▶ [Your objective] Continue the biography of Vermont politician Martin Samuel Vilas below with the next few paragraphs, starting after its last sentence.

▶ [Document extract]
⁂

Martin Samuel Vilas (March 1, 1870 – November 19, 1953) was a Vermont lawyer, politician and author who served as President of the Vermont State Senate.

==Biography==
Martin Samuel Vilas was born in Colchester, Vermont, on March 1, 1870. He graduated from the University of Vermont in 1894, studied at Harvard University, and received a Master of Arts degree from the University of Vermont in 1899. Vilas taught school and served as a school principal while studying law, and attained admission to the bar in 1902. He practiced in Burlington until 1912, when he relocated to the west coast, living first in California, and later in Washington. He returned to Vermont in 1915.

A Republican, Vilas served in several local offices, including Burlington City Attorney and Chairman of the Burlington Republican Party.

In 1916 Vilas was elected to the Vermont Senate. He served two terms, 1917 to 1921, and was Senate President from 1919 to 1921.

Vilas was an unsuccessful candidate for the United States House of Representatives (1926, 1930); Lieutenant Governor (1932); and the United States Senate (1938).

⁂

▶ [Extracted material]

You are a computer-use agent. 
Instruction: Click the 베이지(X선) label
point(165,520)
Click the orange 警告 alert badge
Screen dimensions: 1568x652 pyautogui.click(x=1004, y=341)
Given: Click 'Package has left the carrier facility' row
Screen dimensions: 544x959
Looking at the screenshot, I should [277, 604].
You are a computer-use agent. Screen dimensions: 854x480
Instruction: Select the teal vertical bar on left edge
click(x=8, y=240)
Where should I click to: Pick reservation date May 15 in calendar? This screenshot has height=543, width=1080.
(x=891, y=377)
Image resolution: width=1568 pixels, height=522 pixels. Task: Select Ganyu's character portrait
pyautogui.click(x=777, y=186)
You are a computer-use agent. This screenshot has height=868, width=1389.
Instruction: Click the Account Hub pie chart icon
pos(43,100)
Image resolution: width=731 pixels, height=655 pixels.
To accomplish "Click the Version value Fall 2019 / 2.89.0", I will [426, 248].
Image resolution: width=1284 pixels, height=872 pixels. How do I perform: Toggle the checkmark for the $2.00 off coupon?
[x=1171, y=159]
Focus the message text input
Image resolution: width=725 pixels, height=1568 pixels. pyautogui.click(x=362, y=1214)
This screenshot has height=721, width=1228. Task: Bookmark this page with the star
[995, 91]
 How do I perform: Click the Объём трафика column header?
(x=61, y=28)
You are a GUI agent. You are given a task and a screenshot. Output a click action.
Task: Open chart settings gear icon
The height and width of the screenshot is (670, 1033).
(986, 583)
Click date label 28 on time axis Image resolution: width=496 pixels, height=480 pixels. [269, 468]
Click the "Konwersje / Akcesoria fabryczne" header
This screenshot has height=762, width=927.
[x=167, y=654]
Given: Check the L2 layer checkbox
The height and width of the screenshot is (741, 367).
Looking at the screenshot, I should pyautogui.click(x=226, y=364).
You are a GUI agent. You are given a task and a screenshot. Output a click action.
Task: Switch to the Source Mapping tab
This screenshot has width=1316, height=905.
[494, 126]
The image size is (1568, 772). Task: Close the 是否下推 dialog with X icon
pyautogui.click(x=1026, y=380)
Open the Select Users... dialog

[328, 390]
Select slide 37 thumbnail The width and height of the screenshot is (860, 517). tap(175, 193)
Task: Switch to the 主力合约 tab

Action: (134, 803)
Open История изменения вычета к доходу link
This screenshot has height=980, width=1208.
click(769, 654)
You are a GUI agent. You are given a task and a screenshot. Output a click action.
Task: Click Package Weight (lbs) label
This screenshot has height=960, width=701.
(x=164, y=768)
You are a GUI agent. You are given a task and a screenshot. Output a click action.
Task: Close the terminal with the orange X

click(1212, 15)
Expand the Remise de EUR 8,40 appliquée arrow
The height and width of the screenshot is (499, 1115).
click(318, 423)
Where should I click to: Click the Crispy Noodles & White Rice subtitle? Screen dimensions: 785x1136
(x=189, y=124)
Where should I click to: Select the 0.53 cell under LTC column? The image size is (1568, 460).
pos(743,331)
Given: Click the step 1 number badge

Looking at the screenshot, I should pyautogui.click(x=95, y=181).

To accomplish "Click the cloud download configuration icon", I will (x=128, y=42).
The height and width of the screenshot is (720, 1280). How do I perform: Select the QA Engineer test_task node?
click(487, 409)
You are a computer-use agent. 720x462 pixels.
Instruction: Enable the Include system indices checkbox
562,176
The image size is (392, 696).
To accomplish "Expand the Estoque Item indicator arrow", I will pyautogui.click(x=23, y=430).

⁂

▶ [Exercise answer]
==Career as author==
He wrote magazine articles and short stories on historical topics, many of which were printed in pamphlet or book form. His published works include: Charles Brockden Brown: A Study of Early American Fiction (1904); The Reorganization of the Republican Party, (1915); The Barbary Coast of San Francisco, (1915); Municipal Railway of San Francisco, (1915); and The Veterans of the National Soldiers' Home, (1915).

==Relatives==
Vilas was the nephew of Levi Baker Vilas and cousin of William Freeman Vilas.

==Death==
Martin S. Vilas died in Burlington on November 19, 1953.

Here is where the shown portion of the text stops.